Failure to Administer Oxygen Therapy as Ordered
Penalty
Summary
The deficiency involves the facility’s failure to administer oxygen therapy as ordered by the physician for a resident with COPD. The resident was admitted with chronic obstructive pulmonary disease and had severely impaired cognition, requiring total staff assistance for all ADLs and mobility. A physician’s order dated 3/27/2026 directed that the resident receive continuous supplemental oxygen at a fixed rate of 2 L/min, with no indication that staff could adjust the flow rate. The resident’s care plan for altered respiratory status related to COPD instructed staff to administer oxygen as ordered. On 3/31/2026, during observations at the bedside at 8:45 a.m. and 9:40 a.m., the resident was noted to be receiving oxygen at 3 L/min, which did not match the physician’s order.
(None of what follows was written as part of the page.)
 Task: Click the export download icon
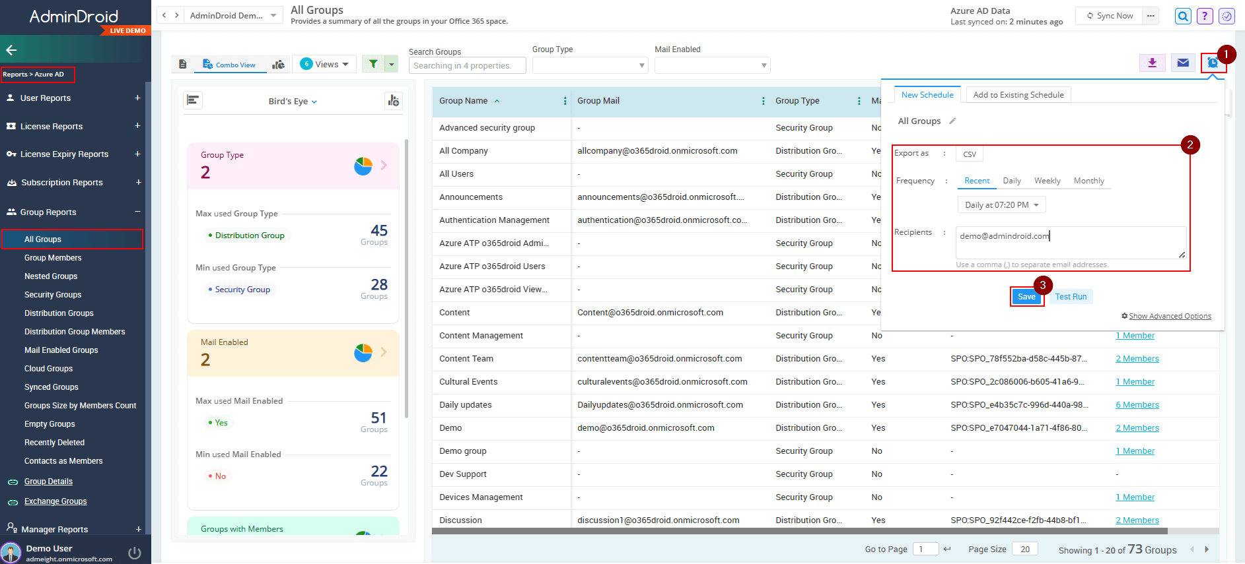[x=1152, y=63]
An LVN reported that the resident was on 3 L/min when he checked vital signs that morning and stated this was not the ordered rate; he said he reported this to the previous shift’s RN supervisor but was unsure what action was taken. Another RN supervisor confirmed there was no documentation in the record to support an increased flow rate or any notification to the physician about the change from 2 L/min to 3 L/min, and reiterated that the order was for a fixed rate of 2 L/min. During a concurrent observation and interview, the prior RN supervisor acknowledged the resident was on 3 L/min and that the flow rate needed to be corrected to match the order. The facility’s oxygen administration policy required staff to verify a physician order, document the flow rate and rationale, and report information per professional standards, which was not followed in this instance.